The batch size is determined by this simple calculation:
batch_size = max_training_frames // sequence_length
The minimum size of a batch is one.
Buckets
The ATH Memory contains 20 buckets. The number 20 was arrived at by experimentation and was determined to be a useful number.
As outlined above, a stored game is broken down into sequences, or ordered sets of frames.

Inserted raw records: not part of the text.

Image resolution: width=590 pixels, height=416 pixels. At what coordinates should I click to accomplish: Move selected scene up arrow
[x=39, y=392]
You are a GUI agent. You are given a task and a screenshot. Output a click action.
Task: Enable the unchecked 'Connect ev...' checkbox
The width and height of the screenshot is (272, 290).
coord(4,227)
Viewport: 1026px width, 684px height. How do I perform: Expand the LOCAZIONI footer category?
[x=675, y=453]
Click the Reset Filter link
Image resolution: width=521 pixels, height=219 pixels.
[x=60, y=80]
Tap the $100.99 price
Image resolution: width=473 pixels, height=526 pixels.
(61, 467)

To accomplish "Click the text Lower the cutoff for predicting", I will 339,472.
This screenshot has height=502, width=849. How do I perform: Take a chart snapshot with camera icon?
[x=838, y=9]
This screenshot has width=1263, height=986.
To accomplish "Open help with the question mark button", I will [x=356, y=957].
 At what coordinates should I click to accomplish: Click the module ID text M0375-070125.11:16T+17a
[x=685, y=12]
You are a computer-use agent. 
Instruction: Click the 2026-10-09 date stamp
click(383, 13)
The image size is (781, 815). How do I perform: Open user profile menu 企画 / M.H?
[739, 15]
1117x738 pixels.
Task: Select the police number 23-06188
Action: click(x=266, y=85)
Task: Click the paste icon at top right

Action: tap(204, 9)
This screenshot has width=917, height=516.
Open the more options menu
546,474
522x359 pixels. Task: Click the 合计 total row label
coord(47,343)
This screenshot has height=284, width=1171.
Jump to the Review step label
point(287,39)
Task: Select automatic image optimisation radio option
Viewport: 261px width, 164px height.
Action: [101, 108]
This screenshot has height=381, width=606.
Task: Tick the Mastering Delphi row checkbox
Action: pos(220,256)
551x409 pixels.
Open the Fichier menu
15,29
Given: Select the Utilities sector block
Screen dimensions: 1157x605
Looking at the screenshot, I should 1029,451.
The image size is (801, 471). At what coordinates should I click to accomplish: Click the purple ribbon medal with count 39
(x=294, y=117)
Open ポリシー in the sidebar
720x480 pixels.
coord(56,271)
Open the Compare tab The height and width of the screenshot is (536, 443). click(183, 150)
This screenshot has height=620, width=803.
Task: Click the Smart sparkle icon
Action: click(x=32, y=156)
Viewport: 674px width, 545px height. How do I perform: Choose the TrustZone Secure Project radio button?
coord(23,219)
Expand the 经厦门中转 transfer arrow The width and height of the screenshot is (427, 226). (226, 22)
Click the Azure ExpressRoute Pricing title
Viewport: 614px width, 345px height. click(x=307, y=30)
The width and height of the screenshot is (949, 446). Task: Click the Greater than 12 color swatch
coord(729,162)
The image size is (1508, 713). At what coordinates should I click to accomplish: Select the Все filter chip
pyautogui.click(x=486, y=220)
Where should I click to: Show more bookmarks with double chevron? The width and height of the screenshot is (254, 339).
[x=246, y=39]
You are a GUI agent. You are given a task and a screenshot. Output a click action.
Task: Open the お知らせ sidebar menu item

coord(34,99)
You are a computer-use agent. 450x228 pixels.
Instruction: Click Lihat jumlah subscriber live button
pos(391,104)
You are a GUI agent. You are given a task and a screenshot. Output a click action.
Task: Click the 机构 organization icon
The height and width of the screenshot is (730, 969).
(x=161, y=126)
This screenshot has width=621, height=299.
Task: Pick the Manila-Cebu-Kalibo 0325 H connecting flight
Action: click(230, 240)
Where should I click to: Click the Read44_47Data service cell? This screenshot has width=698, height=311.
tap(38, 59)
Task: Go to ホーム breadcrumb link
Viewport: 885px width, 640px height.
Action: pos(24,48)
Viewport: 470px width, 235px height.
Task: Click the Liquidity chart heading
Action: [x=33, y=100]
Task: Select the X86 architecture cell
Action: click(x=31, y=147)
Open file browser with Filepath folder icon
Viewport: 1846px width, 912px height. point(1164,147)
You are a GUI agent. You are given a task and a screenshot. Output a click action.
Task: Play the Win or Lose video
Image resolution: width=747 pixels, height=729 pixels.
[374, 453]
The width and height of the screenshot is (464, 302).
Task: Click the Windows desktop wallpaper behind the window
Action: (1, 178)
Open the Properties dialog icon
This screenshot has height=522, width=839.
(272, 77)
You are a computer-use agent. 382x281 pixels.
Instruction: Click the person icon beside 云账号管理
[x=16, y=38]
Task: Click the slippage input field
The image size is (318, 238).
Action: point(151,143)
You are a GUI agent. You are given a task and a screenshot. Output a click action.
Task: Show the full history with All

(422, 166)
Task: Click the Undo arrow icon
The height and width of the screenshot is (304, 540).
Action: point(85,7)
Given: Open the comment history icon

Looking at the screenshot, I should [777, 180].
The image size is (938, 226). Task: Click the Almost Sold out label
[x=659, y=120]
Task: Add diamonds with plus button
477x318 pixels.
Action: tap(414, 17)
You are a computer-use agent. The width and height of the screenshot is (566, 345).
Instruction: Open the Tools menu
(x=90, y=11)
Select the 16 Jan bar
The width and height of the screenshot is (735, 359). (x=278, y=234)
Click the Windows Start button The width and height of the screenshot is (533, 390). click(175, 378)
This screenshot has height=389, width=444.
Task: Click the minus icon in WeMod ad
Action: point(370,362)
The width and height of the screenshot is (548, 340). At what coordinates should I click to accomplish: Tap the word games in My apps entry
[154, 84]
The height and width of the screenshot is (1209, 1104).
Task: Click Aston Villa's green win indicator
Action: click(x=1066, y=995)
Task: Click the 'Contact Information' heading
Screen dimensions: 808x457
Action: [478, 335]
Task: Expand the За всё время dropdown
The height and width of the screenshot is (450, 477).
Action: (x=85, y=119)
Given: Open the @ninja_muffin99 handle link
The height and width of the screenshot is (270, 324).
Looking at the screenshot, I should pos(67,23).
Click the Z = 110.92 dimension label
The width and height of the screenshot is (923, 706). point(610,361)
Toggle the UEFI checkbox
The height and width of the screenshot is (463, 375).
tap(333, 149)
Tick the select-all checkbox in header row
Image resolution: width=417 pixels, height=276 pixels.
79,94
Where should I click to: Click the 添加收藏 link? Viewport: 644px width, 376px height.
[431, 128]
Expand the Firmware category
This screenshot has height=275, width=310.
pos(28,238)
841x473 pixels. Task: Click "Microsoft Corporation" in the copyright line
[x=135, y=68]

- Slicing of a game into sequences starts at the last frame of each game and works its way forward
- This ensures that the final frame (with the reward) is always captured
For example:
- Assume that ATH Memory is in first gear
- This means the sequence length is 4
- If the game has 17 frames, then:
- It will contain 4 sequences, each containing 4 frames
- The first frame will be discarded
- The ATH Memory will put this game into bucket 1, 2, 3, and 4
When the system shifts to the second gear, the data is reorganized using the new sequence length of 6:
- Now the 17 frames will be split into 2 sequences
- Each sequence contains 6 frames
- The first 5 frames will be discarded
- The ATH Memory will now put the same game into bucket 1 and 2
Warmed Buckets
A bucket is defined as being warm when it contains at least one game.
Selecting Training Data
When the Trainer asks the ATH Memory for training data, the goal is to construct a batch of sequences that all have the same length.
- The ATH Memory creates a batch using games from all active buckets
- A batch will contain sequences from:
- early-stage gameplay
- mid-game gameplay
- late-game gameplay
Key Concept: Sampling occurs across time.
In a traditional replay memory, sequences from the ends of long-running games are underrepresented.
Gearbox Shifting
The ATH Replay Memory contains an ATH Gearbox module that is responsible for changing gears. Its behavior depends on the following settings:
-
Upshift threshold
-
Downshift threshold
-
Cooldown threshold
-
If the last three buckets combined contain at least upshift threshold games, the ATH Gearbox will shift up
-
If the last three buckets combined contain fewer than downshift threshold games, the ATH Gearbox will shift down
-
The gearbox will not perform any shifting until cooldown threshold episodes have elapsed
Stagnation Shifting
The Train Manager also plays a role in gear shifting. Its behavior is determined by the following stagnation settings:
-
Stagnation threshold
-
Critical stagnation threshold
-
If stagnation threshold episodes elapse without a new high score, the Train Manager sends a stagnation alert to the ATH Gearbox
- The gearbox will shift down one gear, unless it has shifted up within the last stagnation threshold episodes
-
If critical stagnation threshold episodes elapse without a new high score, the Train Manager sends a critical stagnation alert to the ATH Gearbox
- The gearbox will shift directly to gear 1 (sequence length 4)
ATH Memory Telemetry
The TUI memory widget shows the number of games each bucket contains. Note that this number changes when the gear changes.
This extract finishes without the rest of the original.